Disability is the New Welfare
By P.J. AustinWasteWatcher, April 2013
The two primary federal disability insurance programs, Social Security Disability Insurance (SSDI) and Supplemental Security Income (SSI), provide assistance to individuals with disabilities. SSDI is funded through payroll taxes and can be supplied on a permanent or temporary basis. SSI is a means-tested program for low-income individuals and is funded through general revenues. While tested enrollment in both programs has increased, the precipitous rise of SSDI beneficiaries is a more expensive proposition.

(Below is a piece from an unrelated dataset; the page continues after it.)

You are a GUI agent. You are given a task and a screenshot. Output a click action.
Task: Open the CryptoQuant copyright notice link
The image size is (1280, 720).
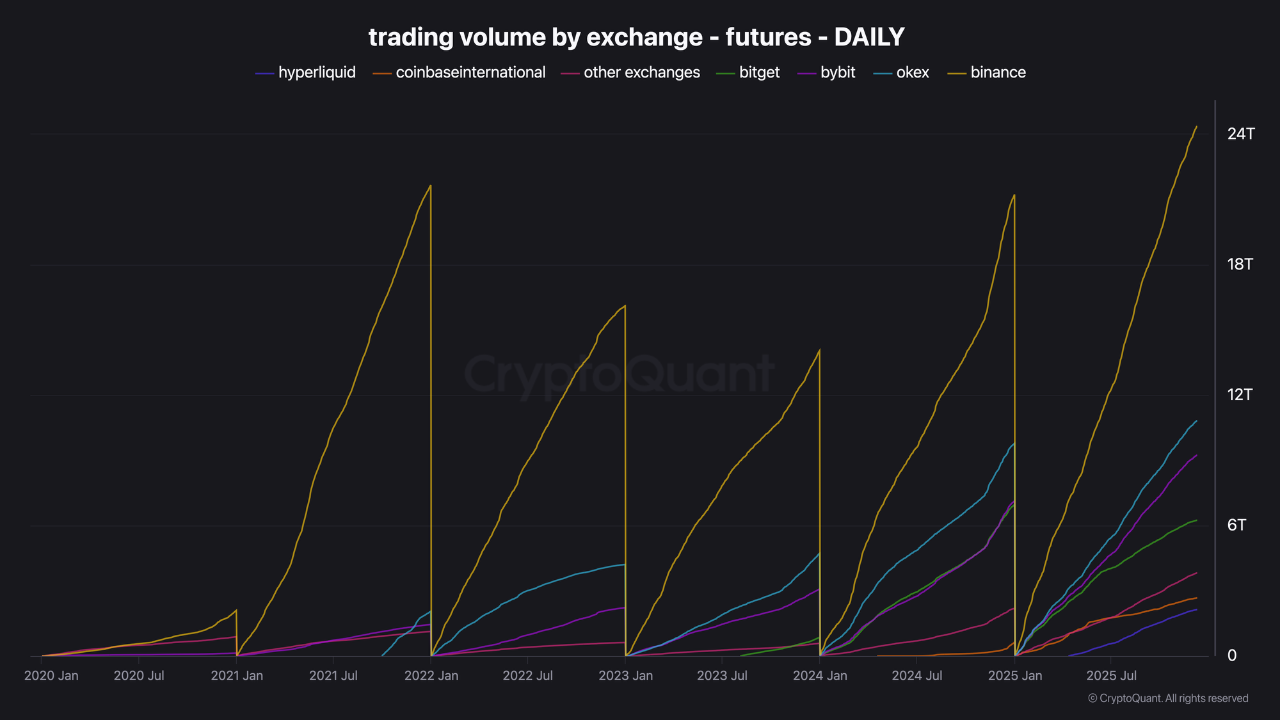1168,698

SSDI was created in 1956 and was expanded further during the 1960s by President Lyndon Johnson. Responding to the rapid growth in disability insurance enrollment during the 1970s, the Reagan administration tightened the eligibility criteria during the 1980s in order to reduce spending. The 1996 Welfare Reform Act implemented several reforms to move people off of welfare and back into jobs. The reforms were largely hailed as successful, as the number of people receiving welfare benefits has declined substantially since 1996.
However, during the same 17-year time period, the number of individuals receiving disability has risen substantially, meaning that many individuals who were previously receiving aid through welfare were switched to disability programs. According to data from the Social Security Administration, more than 10.9 million individuals are currently receiving SSDI payments, compared to 7.3 million at the end of 1996. In other words, during a period when US population grew by 19.6 percent, the number of SSDI recipients increased by 49 percent. Combined with SSI recipients, the number of people receiving some form of disability compensation each month from the federal government increases to 14 million, which amounts to an annual expenditure of $260 billion.
There are many factors, both at the state and individual levels, driving the rise in disability program enrollment. Unlike welfare programs, whose costs are shared by state governments, payments from disability programs are completely covered by the federal government. State governments therefore have a financial incentive to reduce the number of people receiving benefits from welfare programs and move them into SSDI and SSI.
A March 22, 2013 National Public Radio (NPR) article describes how states hire outside companies to help them transition workers from welfare programs to disability programs: “[Public Consulting Group] is a private company that states pay to comb their welfare rolls and move as many people as possible onto disability. ‘What we're offering is to work to identify those folks who have the highest likelihood of meeting disability criteria,’ Pat Coakley, who runs PCG's Social Security Advocacy Management team, told me.”
The NPR article provides details of just how far these private consultants go to move individuals onto disability insurance: “The [Public Consulting Group] agents help the potentially disabled fill out the Social Security disability application over the phone. And by help, I mean the agents actually do the filling out. When the potentially disabled don’t have the right medical documentation to prove a disability, the agents at PCG help them get it. They call doctors’ offices; they get records faxed. If the right medical records do not exist, PCG sets up doctors’ appointments and calls applicants the day before to remind them of those appointments.” While the action by state governments to shift costs from their budgets to federal taxpayers is expensive, it is perfectly legal.
The incentives at the individual level are equally powerful. Although there is a time limit for receiving unemployment benefits, no such limit exists for long-term disability compensation. According to NPR, “People who leave the workforce and go on disability qualify for Medicare, the government health care program that also covers the elderly. They also get disability payments from the government of about $13,000 a year. This isn't great. But if your alternative is a minimum wage job that will pay you at most $15,000 a year, and probably does not include health insurance, disability may be a better option.”
The financial implications of this shift to disability insurance are unsettling. The $260 billion that the federal government spends annually on disability programs and health care for disabled workers is greater than the cost of food stamps and welfare combined. According to Social Security trustees and the Congressional Budget Office, this unsustainable annual expense will drain the reserves of the disability insurance program by 2016. However, Congress will likely fund disability payments through withdrawals from the Social Security retirement fund, another unstable funding source that is projected to run out of money by 2035.
A March 29, 2013 Washington Post article identified five potential reforms to disability insurance, ranging from giving tax breaks to employers with low rates of disability insurance use to expanding the waiting period before receiving benefits from five months to 12 months. These proposals are part of a growing chorus of voices urging Congress to act on reforming disability insurance. The looming bankruptcy of the disability insurance trust fund adds to the urgent need for entitlement program reform.